Background
On August 1, 2023, police executed a lawful search of Room 130 at the Fairview Inn in Delaware, where William Tucker was present. Tucker directed officers to a black Nike fanny pack in the closet containing both a firearm and his state-issued ID card. Body-worn camera footage captured Tucker confirming that his identification was in the same bag as the weapon and stating that he kept the firearm for protection for himself and his children. At the police station, Tucker was Mirandized and gave a recorded statement reaffirming that he possessed the firearm to protect his children.
Tucker was indicted on, among other charges, one count of Possession of a Firearm by a Person Prohibited (PFBPP). The PFBPP count was severed at Tucker’s request, and the remaining charges were later dismissed. At the July 2024 jury trial, the parties stipulated that Tucker was a person prohibited from possessing or controlling a firearm under Delaware law. The jury convicted Tucker of PFBPP, and the Superior Court sentenced him to fifteen years of incarceration, suspended after ten years, followed by eighteen months of Level III probation — reflecting a minimum-mandatory term based on Tucker’s prior violent felony convictions.
On direct appeal, Tucker’s counsel filed a no-merit brief and motion to withdraw under Delaware Supreme Court Rule 26(c). Tucker raised six issues pro se: insufficiency of evidence, lack of probable cause for the search warrant, a defective arrest warrant, equivocal preliminary-hearing testimony, prosecutorial misconduct in opening and closing arguments, and an illegal sentence.

◆ EXERCISES:
1 – According to the Background section, what was the minimum-mandatory term in Tucker's sentence based on?
2 – From the Background section, repeat word for word the passage that opens with the words containing "On direct appeal, Tucker’s" and closes with "an illegal sentence.".
3 – Render this sentence from the Background section in Spanish: "The PFBPP count was severed at Tucker’s request, and the remaining charges were later dismissed."

◆ DATASET ROWS:
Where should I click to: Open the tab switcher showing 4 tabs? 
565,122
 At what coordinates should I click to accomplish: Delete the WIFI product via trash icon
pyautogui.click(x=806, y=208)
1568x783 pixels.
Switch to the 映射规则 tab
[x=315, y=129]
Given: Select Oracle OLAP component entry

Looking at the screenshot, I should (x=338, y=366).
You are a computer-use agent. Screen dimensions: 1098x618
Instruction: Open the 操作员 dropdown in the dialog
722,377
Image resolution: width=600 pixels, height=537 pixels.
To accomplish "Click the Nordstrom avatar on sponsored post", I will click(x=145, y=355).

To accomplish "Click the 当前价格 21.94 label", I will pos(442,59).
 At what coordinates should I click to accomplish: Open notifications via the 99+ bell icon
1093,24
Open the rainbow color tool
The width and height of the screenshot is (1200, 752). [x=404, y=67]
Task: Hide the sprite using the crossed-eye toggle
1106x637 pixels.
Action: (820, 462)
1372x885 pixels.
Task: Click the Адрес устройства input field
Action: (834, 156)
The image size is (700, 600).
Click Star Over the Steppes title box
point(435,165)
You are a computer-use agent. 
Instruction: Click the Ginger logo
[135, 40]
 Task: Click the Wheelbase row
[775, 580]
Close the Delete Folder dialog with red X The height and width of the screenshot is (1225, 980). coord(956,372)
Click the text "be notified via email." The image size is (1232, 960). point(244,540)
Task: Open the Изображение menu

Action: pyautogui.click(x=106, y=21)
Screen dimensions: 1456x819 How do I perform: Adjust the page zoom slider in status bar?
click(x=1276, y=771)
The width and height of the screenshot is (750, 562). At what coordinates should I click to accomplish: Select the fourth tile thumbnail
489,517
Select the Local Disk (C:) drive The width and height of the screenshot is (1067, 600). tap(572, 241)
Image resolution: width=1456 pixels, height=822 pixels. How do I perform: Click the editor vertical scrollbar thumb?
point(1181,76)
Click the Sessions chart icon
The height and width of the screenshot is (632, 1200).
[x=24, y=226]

◆ SET OF ANSWERS:
1 – The minimum-mandatory term in Tucker's sentence was based on his prior violent felony convictions.

2 –
On direct appeal, Tucker’s counsel filed a no-merit brief and motion to withdraw under Delaware Supreme Court Rule 26(c). Tucker raised six issues pro se: insufficiency of evidence, lack of probable cause for the search warrant, a defective arrest warrant, equivocal preliminary-hearing testimony, prosecutorial misconduct in opening and closing arguments, and an illegal sentence.

3 – El cargo de PFBPP se separó a petición de Tucker, y los demás cargos fueron desestimados posteriormente.